● REQUEST:
Return everything from the line that contains "Switch to the" down to the line that contains "This screenshot has width=1456, height=824.", reproducing each line exactly and including both of those lines.

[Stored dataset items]
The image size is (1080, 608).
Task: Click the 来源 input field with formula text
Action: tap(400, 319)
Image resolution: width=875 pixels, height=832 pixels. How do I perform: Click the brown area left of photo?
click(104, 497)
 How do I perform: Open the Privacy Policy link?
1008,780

--

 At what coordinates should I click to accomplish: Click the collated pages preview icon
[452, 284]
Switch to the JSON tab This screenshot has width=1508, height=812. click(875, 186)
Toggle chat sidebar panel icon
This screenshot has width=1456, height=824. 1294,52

--

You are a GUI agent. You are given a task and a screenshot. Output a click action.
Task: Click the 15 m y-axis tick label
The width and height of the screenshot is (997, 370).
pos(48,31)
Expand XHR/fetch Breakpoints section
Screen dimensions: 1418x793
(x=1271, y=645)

● FINISHED TASK:
Switch to the JSON tab This screenshot has width=1508, height=812. click(875, 186)
Toggle chat sidebar panel icon
This screenshot has width=1456, height=824. 1294,52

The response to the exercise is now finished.